**ФРАГМЕНТ ИСТОЧНИКА:**

───

В информационном обществе преобразуется не только взаимодействие социальных структур и отдельных сообществ, но и самосознание индивида. На обусловленную сетевой культурой возрастающую роль групповых идентичностей и соединение многочисленных идентичностей в каждом отдельном индивиде указывает М. Кастельс в работе «Сила идентичности в информационную эпоху» [8]. При поддержке идей трансгуманизма понимание человеческой телесности расширяется и выходит из рамок материального мира в мир виртуальный. Существующее в дополненной реальности человеческое тело изменяет восприятие пространства, делает его нелинейным и многомерным. В исследовании «Техногнозис: миф, магия и мистицизм в информационную эпоху» культурный критик Э. Дэвис сопоставляет сценарий трансценденции из материального мира в виртуальный через использование информационных технологий с магическим и религиозным мышлением в традиционном обществе [12]. По мнению Э. Дэвиса, трансгуманизм, построенный на сопоставлении физического и виртуального тела, выступает футуристичным переосмыслением идей гностицизма. На возрождение интереса к «традиции», сопряженное с возрастанием роли чувства принадлежности к группам и культурной идентичности, указывает и Э. Гидденс. Ссылаясь на влиятельное исследование Э. Хобсбаума [13], социолог отмечает, что подобно традициям, закрепившимся в XIX–XX вв., большая часть современных традиций была изобретена сравнительно недавно и лишь претендует на преемственность прошлому [14, с. 39]. Более резкую оценку тенденции, направленной на связанный с самоопределением «поиск аутентичности» [15], дает канадский культуролог Э. Поттер, указывая на его «фальшивый» характер и принципиальную антимодерность. Возрождение интереса к традиции, сопряженное с поиском групповых идентичностей, в условиях цифровизации способствует росту интереса к «народным» методам строительства, пропущенным сквозь призму современных высоких технологий. Теоретик архитектуры Р. Колхас считает обращение к «аутентичным», «реальным» материалам и «традиционным» технологиям новой формой проявления виртуальности [16, c. 171].

───

**ИСХОДНЫЕ ЗАПИСИ:**
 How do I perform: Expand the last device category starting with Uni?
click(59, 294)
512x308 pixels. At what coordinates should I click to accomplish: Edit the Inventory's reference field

───

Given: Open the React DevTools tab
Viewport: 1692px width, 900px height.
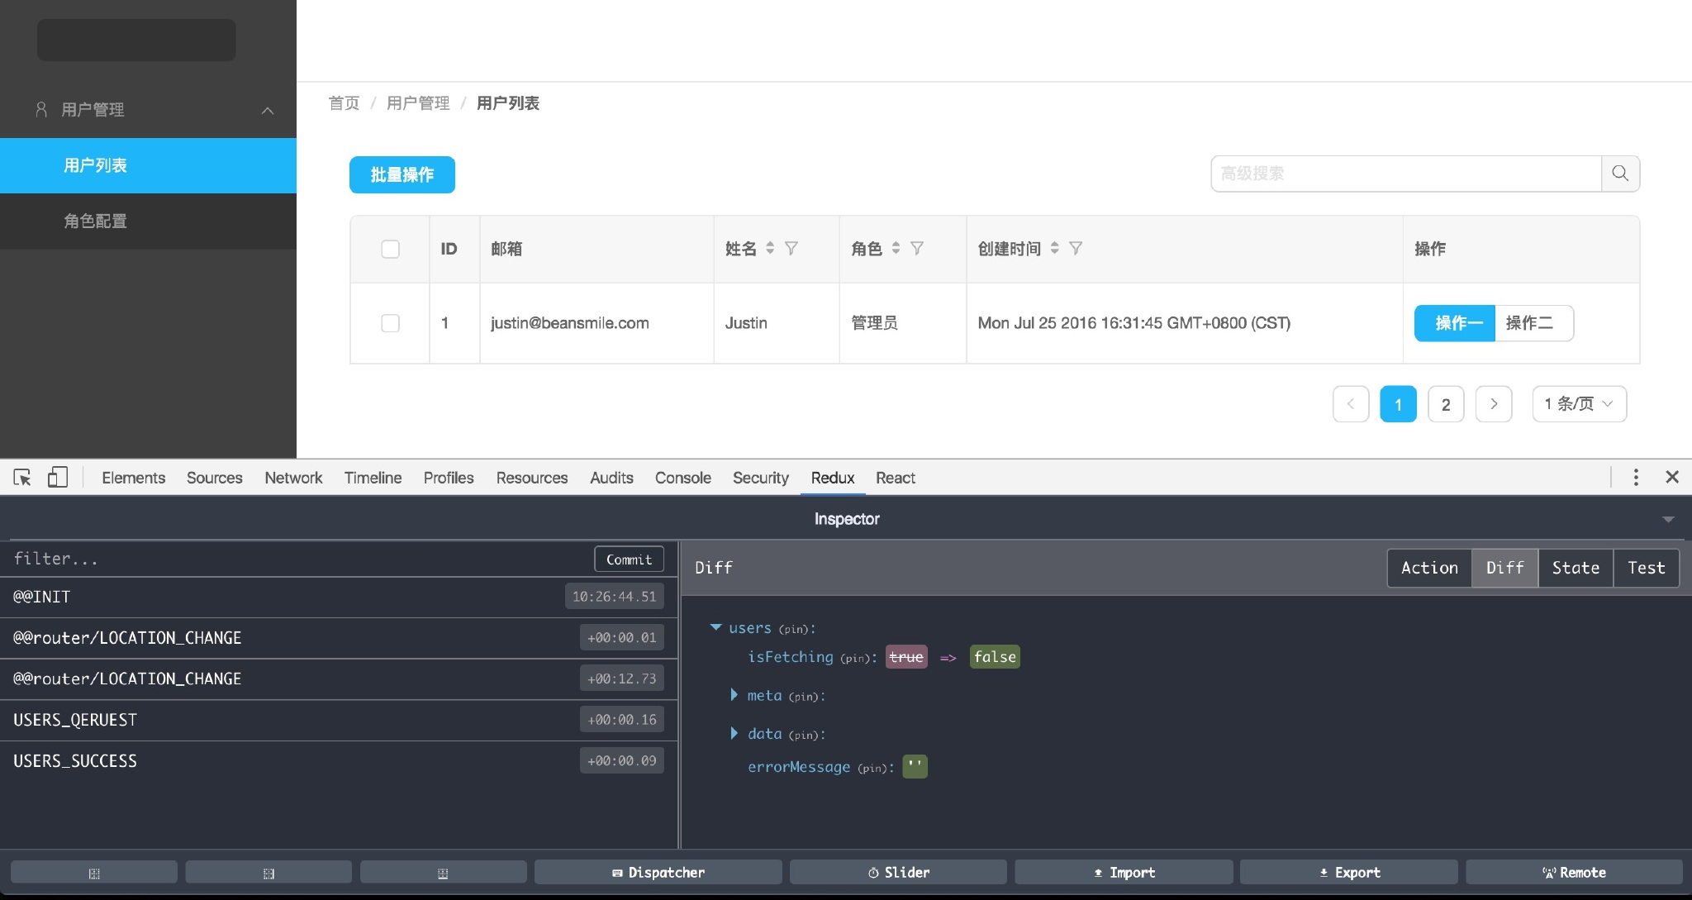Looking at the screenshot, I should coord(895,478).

───

**ПИСЬМЕННОЕ ЗАДАНИЕ 1:**
Переведите на английский язык предложение из фрагмента источника: «Существующее в дополненной реальности человеческое тело изменяет восприятие пространства, делает его нелинейным и многомерным.»
**ПИСЬМЕННОЕ ЗАДАНИЕ 2:**
Преобразуйте в таблицу Markdown с колонками «№» и «Строка» только ту часть записей, которая открывается строкой, содержащей «Given: Open the React DevTools tab», и закрывается строкой, содержащей «Looking at the». Пустые строки пропустите, изображения в ответ не включайте.

**ОЖИДАЕМЫЙ РЕЗУЛЬТАТ 1:**
The human body existing in augmented reality changes the perception of space, making it nonlinear and multidimensional.

**ОЖИДАЕМЫЙ РЕЗУЛЬТАТ 2:**
| № | Строка |
|---|---|
| 1 | Given: Open the React DevTools tab |
| 2 | Viewport: 1692px width, 900px height. |
| 3 | Looking at the screenshot, I should coord(895,478). |